LIQUIDITY AND CAPITAL RESOURCES
Net working capital was $1.6 million (a current ratio of 1.27:1) at
September 28, 2002 and $2.0 million (a current ratio of 1.33:1) at December 31,
2001. For the nine months ended September 28, 2002, the Company generated cash
flow of $4.5 million from operating activities, principally from operating
results, a decrease in accounts receivable and an increase in accrued
14
liabilities, invested $0.4 million in new equipment, reduced the line of credit
by $3.4 million and made $1.7 million in payments on long-term debt.
The Company had 9% Convertible Debentures due July 1, 2002 (the "9%
Convertible Debentures") held by Wells Fargo Small Business Investment Company,
Inc. ("Wells Fargo SBIC"). The 9% Convertible Debentures were secured by land,
buildings, equipment and intangibles. Interest on the 9% Convertible Debentures
was paid by the Company on a monthly basis. Monthly principal payments of
approximately $4,000 were made by the Company on the Wells Fargo SBIC 9%
Convertible Debentures through June 2002, and the remaining balance was
converted by Wells Fargo SBIC in June 2002 to approximately 401,000 shares of
the Company's Common Stock.
On October 7, 1999, the Company signed a $9.15 million Credit Agreement
with U.S. Bancorp (the "U.S. Bancorp Credit Agreement") consisting of a $3.0
million working capital line of credit (the "U.S. Bancorp Line of Credit"), a
$5.8 million term loan (the "U.S. Bancorp Term Loan A") and a $350,000 term loan
(the "U.S. Bancorp Term Loan B"). Borrowings under the U.S. Bancorp Credit
Agreement were used to pay off a $2.5 million line of credit and a $0.5 million
term loan previously obtained by the Company from Wells Fargo Business Credit,
Inc. ("Wells Fargo"), to refinance indebtedness effectively assumed by the
Company in connection with the acquisition of Wabash Foods in October 1999, and
is being used for general working capital needs. The U.S. Bancorp Line of Credit
bears interest at an annual rate of prime plus 1%. The U.S. Bancorp Term Loan A
bears interest at an annual rate of prime and requires monthly principal
payments of approximately $74,000, plus interest, until maturity in July 2006.
The U.S. Bancorp Term Loan B had an annual interest rate of prime plus 2.5% and
required monthly principal payments of approximately $29,000, plus interest,
which matured and was repaid in March 2001. Pursuant to the terms of the U.S.
Bancorp Credit Agreement, the Company issued to U.S. Bancorp a warrant (the
"U.S. Bancorp Warrant") to purchase 50,000 shares of Common Stock for an
exercise price of $1.00 per share. The U.S. Bancorp warrant is exercisable until
October 7, 2004, the date of termination of the U.S. Bancorp Warrant, and
provides the holder thereof certain piggyback registration rights.

= = =

Written tasks:
(A) According to the liquidity and capital resources text, what exercise price per share does the U.S. Bancorp Warrant carry?
(B) Pick up the liquidity and capital resources text after its final sentence and keep writing it.

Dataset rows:

= = =

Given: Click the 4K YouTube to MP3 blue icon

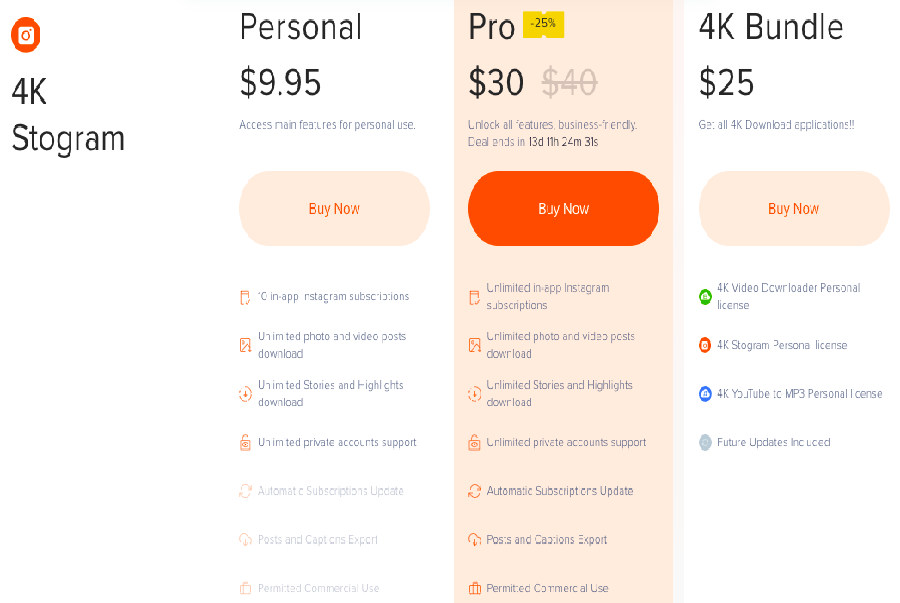Looking at the screenshot, I should (x=705, y=394).
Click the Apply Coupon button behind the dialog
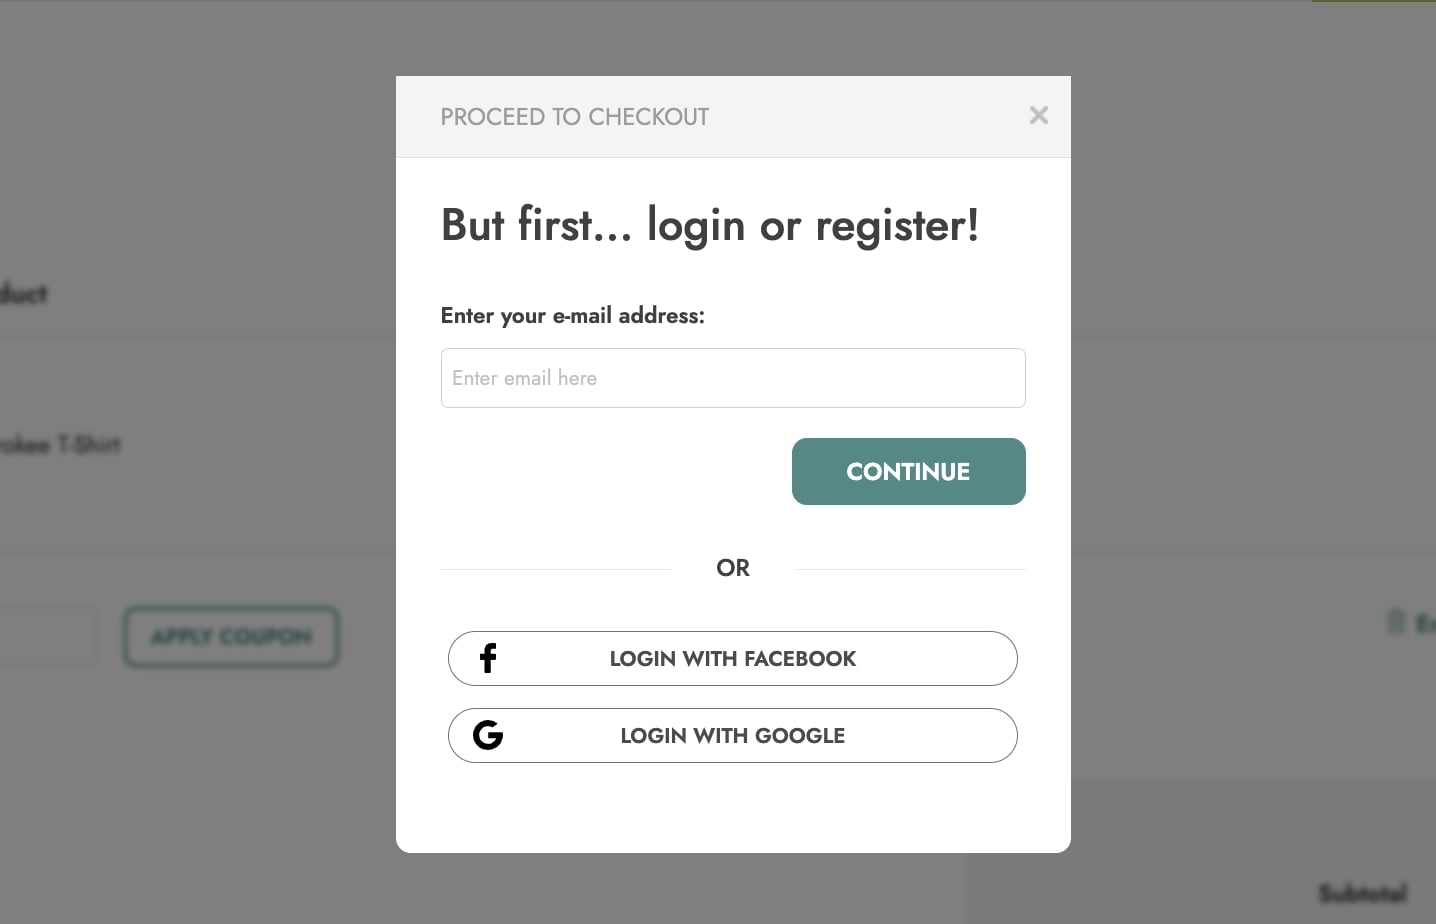Screen dimensions: 1436x924 (x=231, y=637)
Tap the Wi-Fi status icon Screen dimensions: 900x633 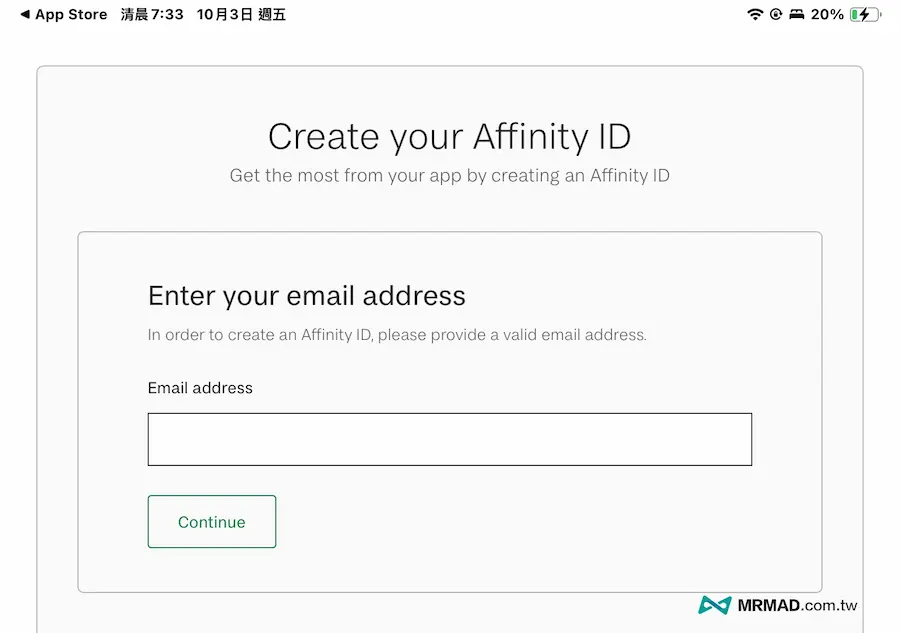756,14
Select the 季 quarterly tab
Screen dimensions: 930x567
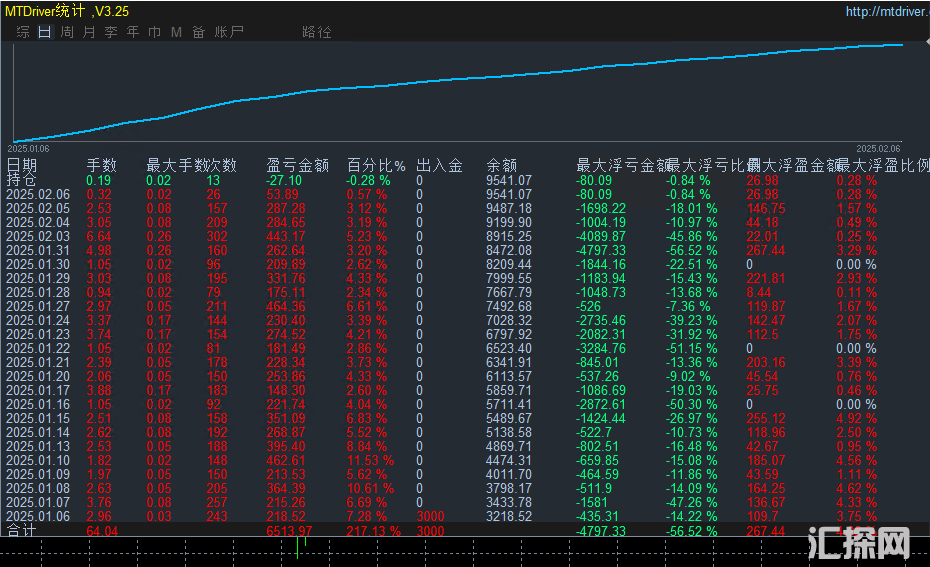point(110,32)

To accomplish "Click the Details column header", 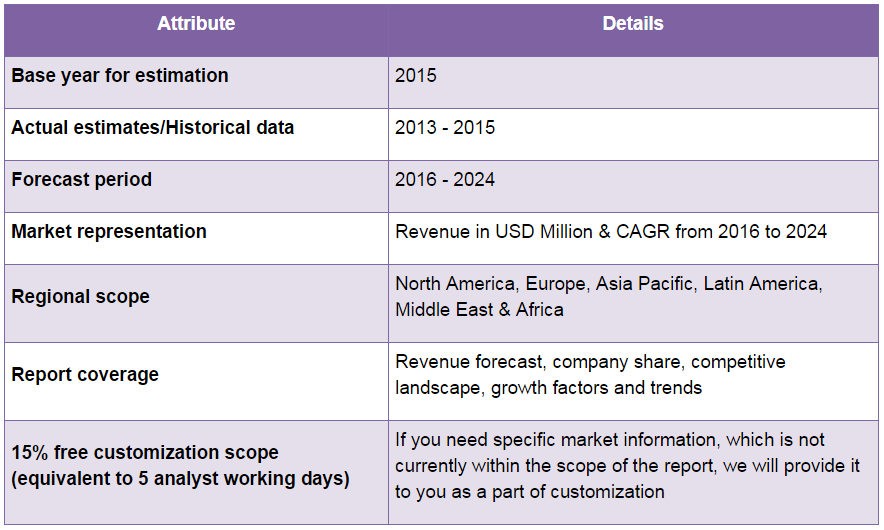I will [x=633, y=24].
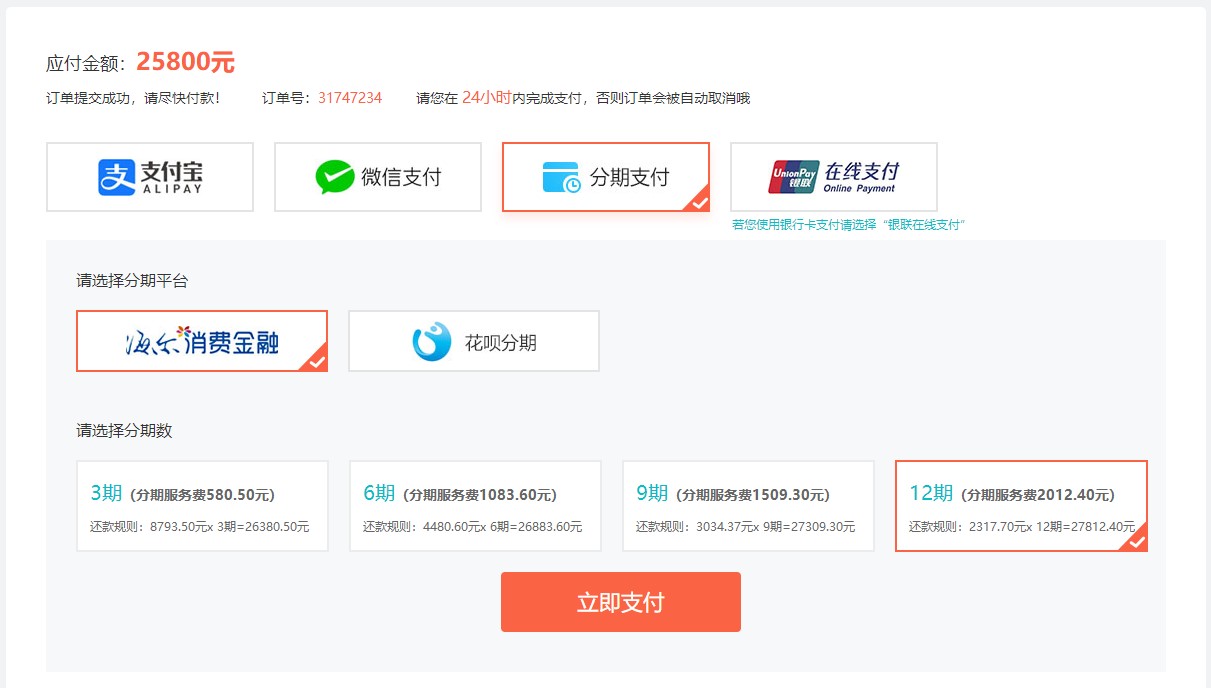This screenshot has width=1211, height=688.
Task: Choose the 6期 installment plan
Action: (x=475, y=506)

= = =

Outputs:
(A) $1.00 per share.

(B)
In June 2000, the U.S Bancorp Credit Agreement was amended to include an
additional $300,000 term loan (the "U.S. Bancorp Term Loan C") and to refinance
a $715,000 non-interest bearing note due to U.S. Bancorp on June 30, 2000.
Proceeds from the U.S. Bancorp Term Loan C were used in connection with the
Boulder acquisition. The U.S. Bancorp Term Loan C had an annual interest rate of
prime plus 2% and required monthly principal payments of approximately $12,500,
plus interest, until maturity in August 2002. The Company made a payment of
$200,000 on the $715,000 non-interest bearing note and refinanced the balance in
a term loan (the "U.S. Bancorp Term Loan D"). The U.S. Bancorp Term Loan D had
an annual rate of interest of prime plus 2% and required monthly principal
payments of approximately $21,500, plus interest, which matured and was repaid
in June 2002.
In April 2001, the U.S. Bancorp Credit Agreement was amended to increase
the U.S. Bancorp Line of Credit from $3.0 million to $5.0 million, establish a
$0.5 million capital expenditure line of credit (the "CapEx Term Loan"), extend
the U.S. Bancorp Line of Credit maturity date from October 2002 to October 31,
2003, and modify certain financial covenants. The Company borrowed $241,430
under the CapEx Term Loan in December 2001. The CapEx Term Loan bears interest
at an annual rate of prime plus 1% and requires monthly principal payments of
approximately $10,000, plus interest, until maturity on October 31, 2003 when
the balance is due.
As of June 29, 2002, the U.S. Bancorp Credit Agreement was amended to
extend the U.S. Bancorp Line of Credit maturity date by two years to October 31,
2005, and modify certain financial covenants.
The U.S. Bancorp Credit Agreement is secured by accounts receivable,
inventories, equipment and general intangibles. Borrowings under the U.S.
Bancorp Line of Credit are limited to 80% of eligible receivables and 60% of
eligible inventories. At September 28, 2002, the Company had a borrowing base of
approximately $3,400,000 under the U.S. Bancorp Line of Credit. The U.S. Bancorp
Credit Agreement requires the Company to be in compliance with certain financial
performance criteria, including minimum annual operating results, a minimum
tangible capital base and a minimum fixed charge coverage ratio. At September
28, 2002 the Company was in compliance with the financial covenants. Management
believes that the fulfillment of the Company's plans and objectives will enable
the Company to attain a sufficient level of profitability to remain in
compliance with all financial performance criteria. There can be no assurance,
15
however, that the Company will remain in compliance. Any acceleration under the
U.S. Bancorp Credit Agreement prior to the scheduled maturity of the U.S.
Bancorp Line of Credit or the U.S. Bancorp Term Loans could have a material
adverse effect upon the Company.
As of September 28, 2002, there was no outstanding balance on the U.S.
Bancorp Line of Credit, $3,405,000 on the U.S. Bancorp Term Loan A, and $161,000
on the CapEx Term Loan.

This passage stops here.